Case Study: Powering Customer-Facing Dashboards at Scale Using Rockset with PostgreSQL at DataBrain
November 5, 2021
- DataBrain, a SaaS company, was using PostgreSQL through Amazon RDS to land and query incoming customer data.
- However, PostgreSQL couldn’t scale, quickly ingest schemaless data, or efficiently run analytics as DataBrain’s data grew.
- Plus, incoming customer data had a dynamic schema, making it painful and expensive for DataBrain to clean the data for PostgreSQL and run queries.
- Rockset solved these data problems, delaying the need to hire a data engineer and saving DataBrain storage costs by offloading some data to Amazon S3.

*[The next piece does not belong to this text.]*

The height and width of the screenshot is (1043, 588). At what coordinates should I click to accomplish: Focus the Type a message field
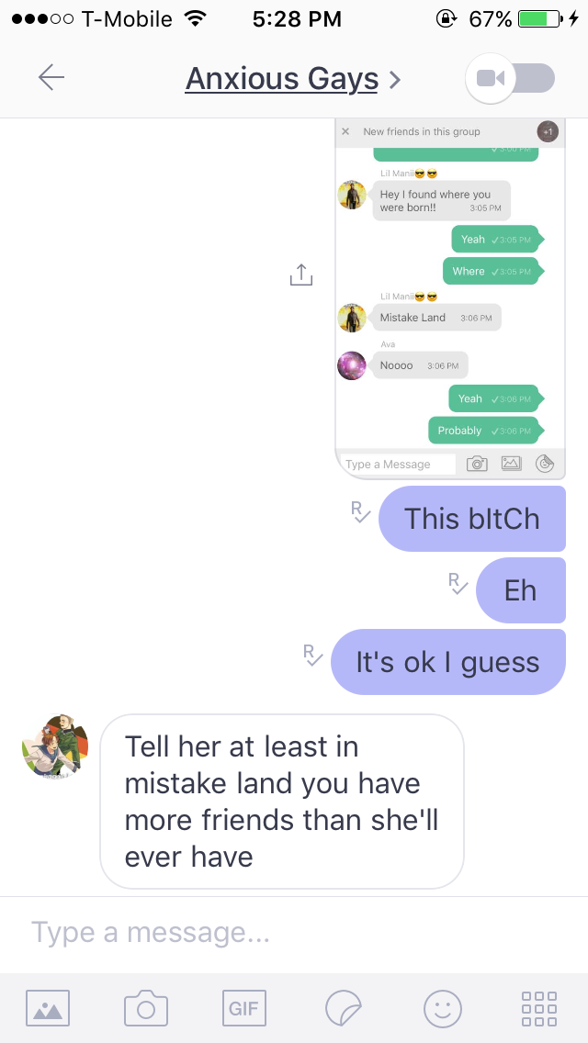[x=294, y=933]
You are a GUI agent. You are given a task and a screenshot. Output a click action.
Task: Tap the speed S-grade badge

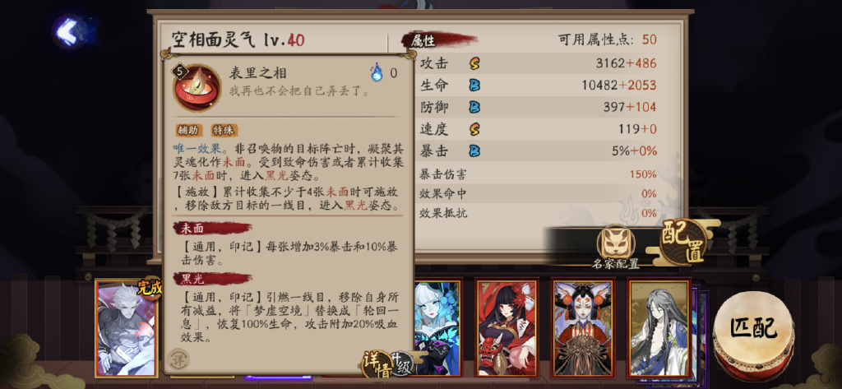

The Operating System for GTM Teams
Organizations understand that their ability to make their customers happy and successful is directly correlated to the quality of insights they can draw about each customer. And these insights must not only be relevant, but actionable in real time. Knowing a customer is confused today instead of tomorrow can be the difference between keeping the customer happy and keeping the customer, period. This problem is especially acute for teams whose job is to proactively engage with customers. This is where DataBrain steps in.
DataBrain provides go-to-market teams with data-driven insights about the health of their accounts by leveraging real-time customer data. By connecting to a wide range of existing SaaS tools and then analyzing the data, DataBrain’s dashboard surfaces recommendations for account teams, as well as allows them to drill down into data to discover valuable insights.

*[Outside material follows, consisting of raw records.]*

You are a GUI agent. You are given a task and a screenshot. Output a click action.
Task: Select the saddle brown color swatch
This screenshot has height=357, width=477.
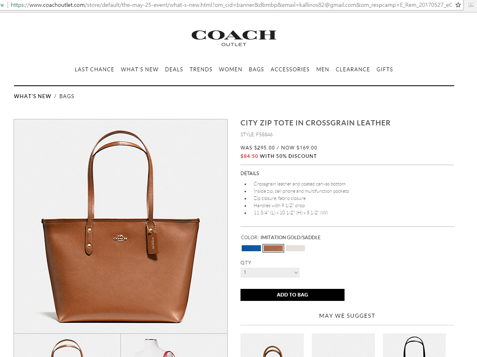coord(273,248)
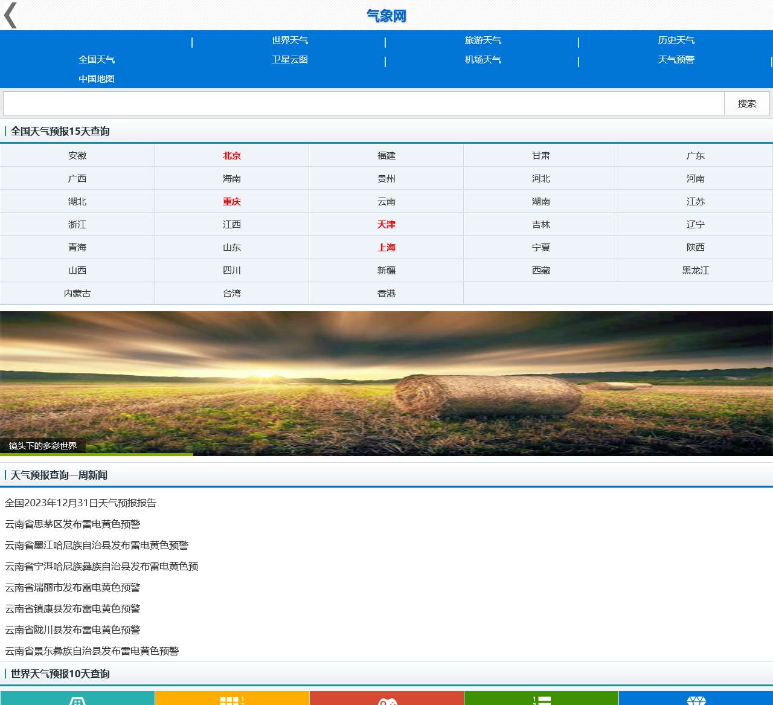Image resolution: width=773 pixels, height=705 pixels.
Task: Open the 卫星云图 menu item
Action: (x=290, y=60)
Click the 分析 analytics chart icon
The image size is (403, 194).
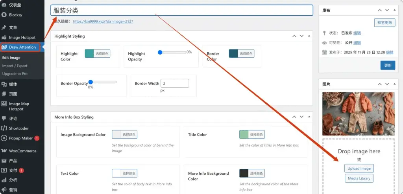4,180
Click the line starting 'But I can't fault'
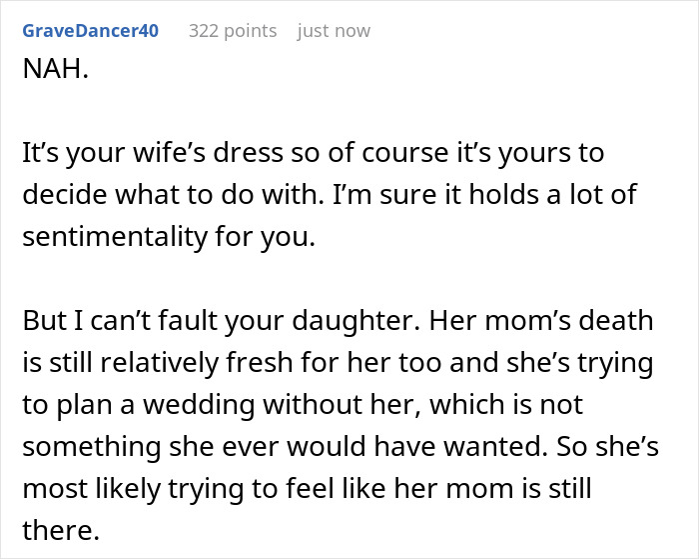Viewport: 699px width, 559px height. [x=338, y=321]
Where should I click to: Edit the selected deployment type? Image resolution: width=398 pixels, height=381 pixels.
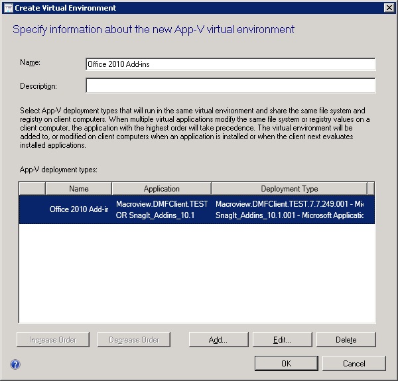click(282, 340)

Perhaps the account hasn’t been adopting new features, or it has had significant touch points with support recently. That highlights a potential churn risk. Or perhaps the account has taken advantage of new capabilities, highlighting an upsell opportunity. DataBrain analyzes a wide range of data points across the customer’s system and recommends potential actions.

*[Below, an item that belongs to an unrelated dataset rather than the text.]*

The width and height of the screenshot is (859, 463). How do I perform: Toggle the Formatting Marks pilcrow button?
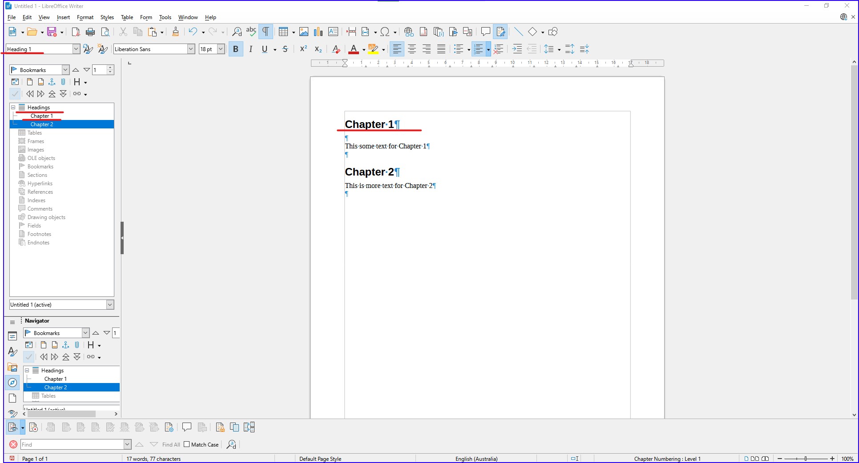pos(266,32)
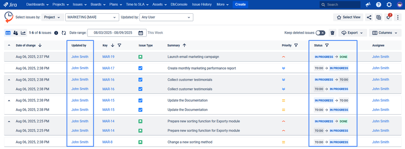Open the Boards menu
The width and height of the screenshot is (405, 149).
98,4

With DataBrain, GTM teams such as customer success, sales operations and even product know how to focus their time and craft their communication based on real-time account data. CEO and founder Rahul Pattamatta describes DataBrain as “the operating system for GTM teams.”
But as a quick, fast-growing company in a competitive space, DataBrain was running into several challenges with its data stack.
Challenge 1: Scaling PostgreSQL for Analytics
DataBrain was using PostgreSQL through Amazon RDS to land and query both incoming customer data as well as internal company data. This made sense when DataBrain didn’t have large amounts of data or complex queries to run. PostgreSQL in the cloud was also straightforward to set up and well-established as a technology.
However, DataBrain’s customer base and usage was growing fast. One customer was already generating 60 million rows of data. That was when DataBrain started to run into the natural limitations of PostgreSQL: high query latency for any type of analytical query. PostgreSQL is just not optimized for analytics. This was especially apparent at scale.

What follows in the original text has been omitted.